The state is unable to meet its obligations for a number of reasons. In the first place, it has a crippling debt burden. The country's external debt, which stood at 560 million SDR (Special Drawing Rights) in 1994, reached 1.3 billion by the end of 1995. There is also a problem of corruption and embezzlement which has prompted many bilateral and multilateral donors to stop making payments. The revelation, for example, that the Central Bank was the victim of an international fraud resulting in the loss of almost four million dollars has hardly helped to instil confidence.

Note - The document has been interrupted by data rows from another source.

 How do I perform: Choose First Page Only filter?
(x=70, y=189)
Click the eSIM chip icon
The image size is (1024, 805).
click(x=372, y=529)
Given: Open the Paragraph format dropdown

Moreover, the Bank of Madagascar does not appear to have any clear or coherent financial policy. It grants disguised subsidies and tax exemptions to food manufacturers, and to companies involved in agriculture and petroleum. It also gives export aid which appears difficult to justify. In 1994, these allocations amounted to FMG 200 billion, out of a meagre national budget of FMG 900 billion. It is not particularly surprising to learn that income from taxation is low as a proportion of GDP. Usually it is around 9% - in 1994 it was just 7.7%!

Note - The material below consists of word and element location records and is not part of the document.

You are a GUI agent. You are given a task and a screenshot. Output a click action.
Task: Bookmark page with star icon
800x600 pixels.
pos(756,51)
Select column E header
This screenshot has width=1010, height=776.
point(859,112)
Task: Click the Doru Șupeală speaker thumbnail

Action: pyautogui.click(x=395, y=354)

In 1995, World Bank and IMF officials visited the country on four separate occasions to examine the situation and discuss the financial crisis with the authorities. The outcome was an agreement on the structural and sectoral measures that should be taken to stabilise the currency. These included reforms in the public sector, privatisation of state enterprises, reorganisation of the banking sector, and liberalisation of air transport, the petroleum sector, telecommunications and the vanilla industry. The aim is to reduce the inflation rate, running at 48% in 1995, to 15%. On the fiscal side, the World Bank is recommending that state income be boosted by an increase in tax on petroleum products, while the VAT rate would be held at 25%.
Against this gloomy background, one positive factor has been the recent development of the free zone. This has led to an increase in industrial added value of 10% per year over the last two years and has created ten thousand jobs.
The fact is that, despite the difficulties, Madagascar has considerable assets which could be exploited further. Agriculture falls short of realising its full potential, but fishing has made a good start, particularly in the sea-food sector. There are, for example, two large fish farming businesses - one in the Mahajanga region and the other in the South - that have the capacity to boost exports substantially. Tourism is also on the increase. The number of visitors is still low, given the natural beauty and wealth of the country, but there has been a threefold increase over ten years, with 60 000 tourists choosing to holiday in Madagascar in 1995.
The greatest hope for the Malagasy Republic must lie in the people's growing awareness of the need to tackle the crisis. This awareness includes a recognition of the importance of democracy and transparency of government. There is hope for a better future although much work remains to be done. H.G.